11472人が本棚に入れています
本棚に追加
「あ、ああ……さっき体育倉庫で」
「それ私のなの。返してくれない?」
「一之瀬の?」
「そう」
クラスメイト数人が足を止め、まるで未知なる生物と遭遇でもしてしまったかのような目でこっちを見ている。

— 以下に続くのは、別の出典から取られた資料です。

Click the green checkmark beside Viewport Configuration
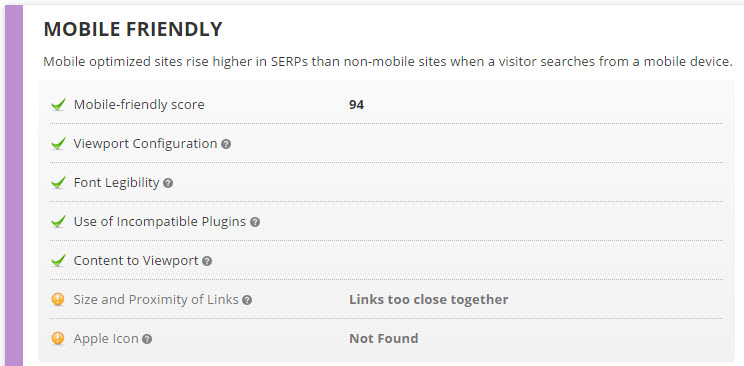Screen dimensions: 744x366 58,143

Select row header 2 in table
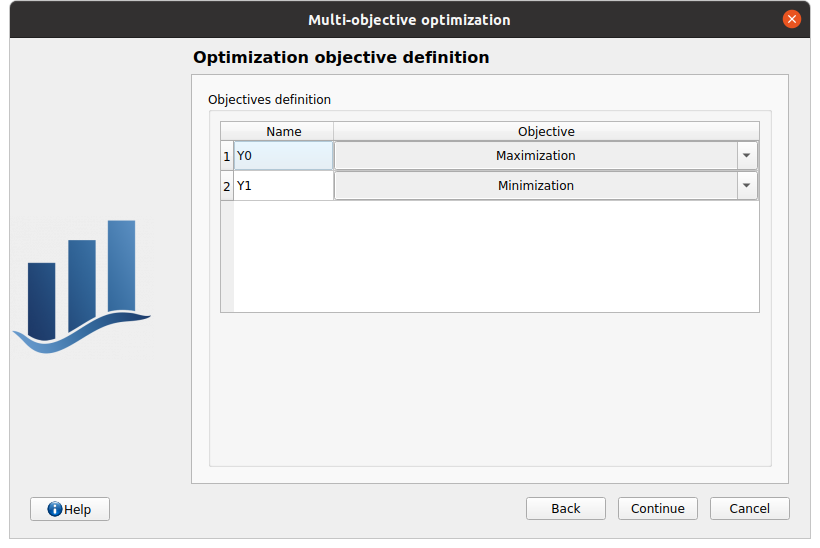(x=227, y=186)
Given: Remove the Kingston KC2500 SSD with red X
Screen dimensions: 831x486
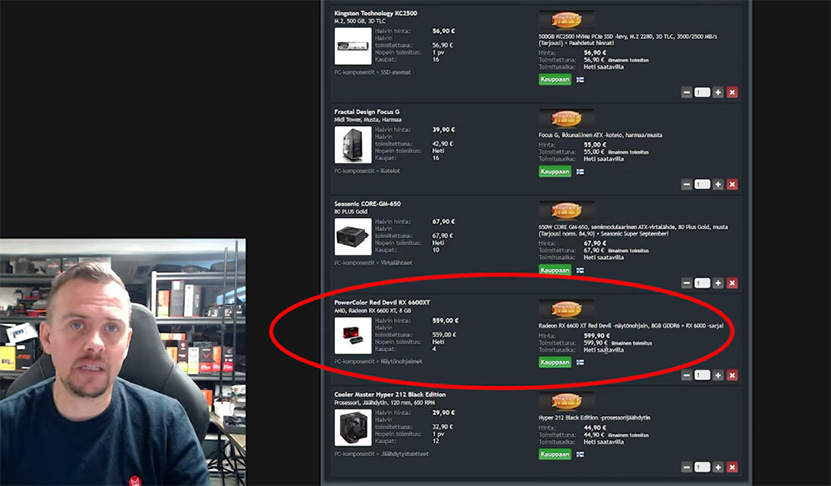Looking at the screenshot, I should (x=732, y=92).
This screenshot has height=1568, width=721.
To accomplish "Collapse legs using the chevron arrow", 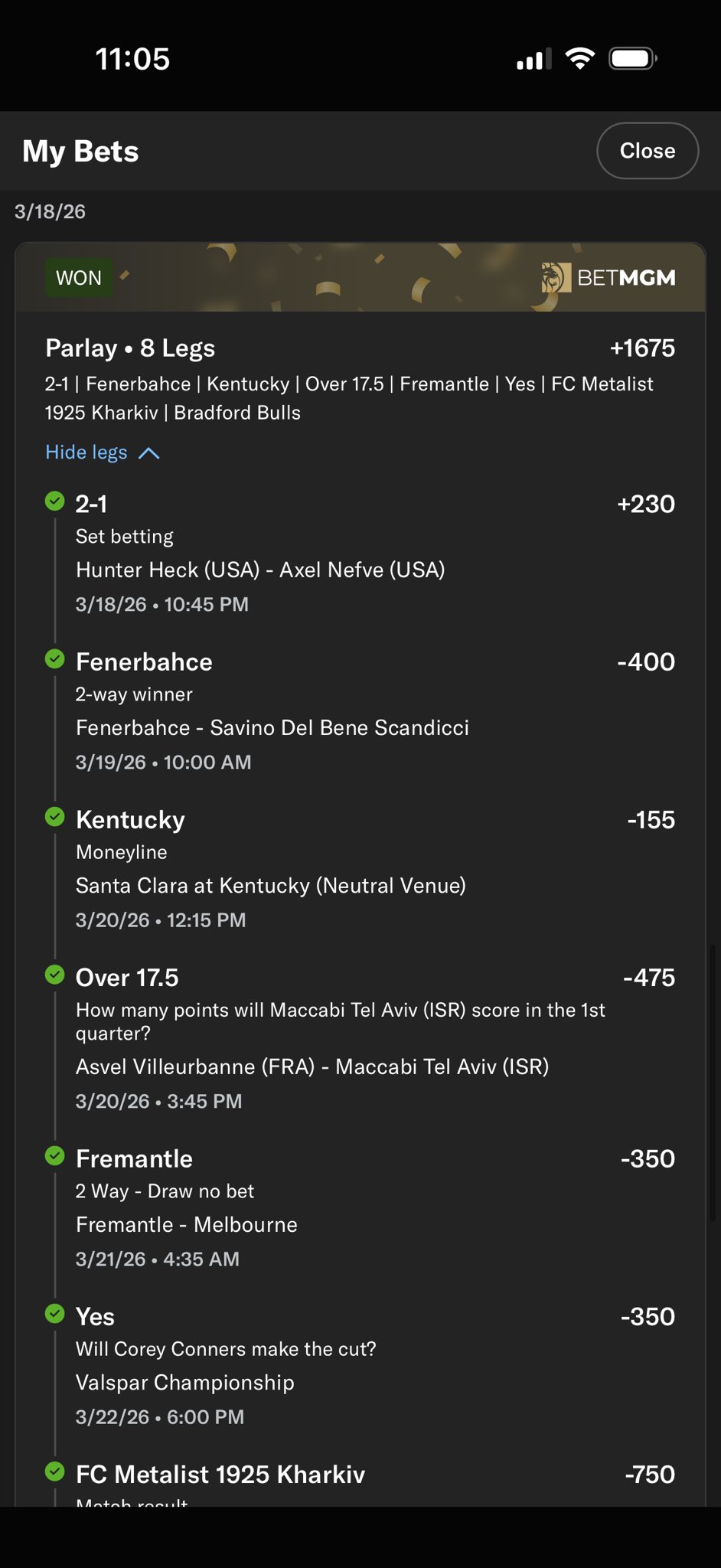I will point(148,453).
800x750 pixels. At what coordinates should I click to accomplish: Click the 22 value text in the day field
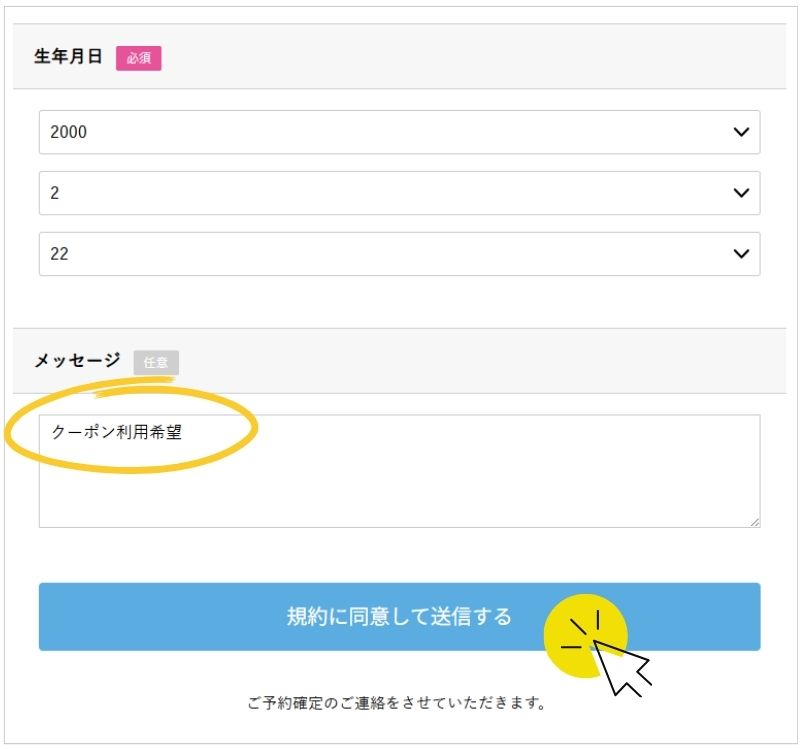coord(59,254)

俺も正直、今自分に降りかかっている現実を上手く理解出来なかった。
――浮遊霊。クラスの皆が、陰で彼女のことをそう呼んでいる。
始めて見た時は、東京でも珍しく思えるほどに整った顔立ちだと思った。
化粧っ気は全く無いが、逆にそれが童顔である彼女の魅力を存分に引き出している。
同じ転校生の石川とは全く正反対の可愛さだろう。
それが、このクラスに来て最初に抱いた印象だった。
しかし、一之瀬の話を周りから聞けば聞くほど、そのイメージは儚くもひび割れていく。
まず彼女は誰とも交流を持とうとしない。それ処か全く口を開こうともしない。
透き通るような肌は徐々に青白く映り始め、細い脚も華奢としか思えないようになっていった。大きく綺麗な瞳、整えられた黒髪も同じだ。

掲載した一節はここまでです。